## Objective
Please retype the lines from the line with "Given: Enter fullscreen mode" to the line with "This screenshot has width=940, height=576.", both included.

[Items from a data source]
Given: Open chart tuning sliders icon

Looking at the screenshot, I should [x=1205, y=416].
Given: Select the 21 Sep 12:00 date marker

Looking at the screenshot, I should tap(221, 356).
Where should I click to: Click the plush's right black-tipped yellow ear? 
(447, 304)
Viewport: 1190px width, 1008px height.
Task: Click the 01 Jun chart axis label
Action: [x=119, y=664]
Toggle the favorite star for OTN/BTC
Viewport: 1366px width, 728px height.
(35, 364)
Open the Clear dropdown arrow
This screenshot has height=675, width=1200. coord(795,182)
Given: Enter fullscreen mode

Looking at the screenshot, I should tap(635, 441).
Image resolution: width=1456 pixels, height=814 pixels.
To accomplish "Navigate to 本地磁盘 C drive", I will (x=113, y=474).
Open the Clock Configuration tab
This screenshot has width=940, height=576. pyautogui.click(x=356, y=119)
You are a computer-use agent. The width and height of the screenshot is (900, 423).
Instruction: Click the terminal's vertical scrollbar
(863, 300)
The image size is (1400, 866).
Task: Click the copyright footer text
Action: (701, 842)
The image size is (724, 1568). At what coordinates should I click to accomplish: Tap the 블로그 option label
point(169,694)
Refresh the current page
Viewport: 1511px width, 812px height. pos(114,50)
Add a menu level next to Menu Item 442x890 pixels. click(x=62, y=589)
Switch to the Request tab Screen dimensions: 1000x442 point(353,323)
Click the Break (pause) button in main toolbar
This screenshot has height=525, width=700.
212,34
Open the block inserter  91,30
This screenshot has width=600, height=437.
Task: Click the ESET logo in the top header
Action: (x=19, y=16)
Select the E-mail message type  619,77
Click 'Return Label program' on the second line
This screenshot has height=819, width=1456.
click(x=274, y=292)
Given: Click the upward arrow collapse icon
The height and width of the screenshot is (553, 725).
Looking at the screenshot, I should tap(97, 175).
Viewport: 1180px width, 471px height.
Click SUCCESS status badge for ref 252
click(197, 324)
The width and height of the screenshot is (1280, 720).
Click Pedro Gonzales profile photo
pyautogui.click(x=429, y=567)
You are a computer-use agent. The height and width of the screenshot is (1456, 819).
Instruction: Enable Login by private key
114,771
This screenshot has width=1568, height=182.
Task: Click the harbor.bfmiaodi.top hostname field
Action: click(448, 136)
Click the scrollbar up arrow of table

## Finished answer
Given: Enter fullscreen mode

Looking at the screenshot, I should tap(635, 441).
Image resolution: width=1456 pixels, height=814 pixels.
To accomplish "Navigate to 本地磁盘 C drive", I will (x=113, y=474).
Open the Clock Configuration tab
This screenshot has width=940, height=576. pyautogui.click(x=356, y=119)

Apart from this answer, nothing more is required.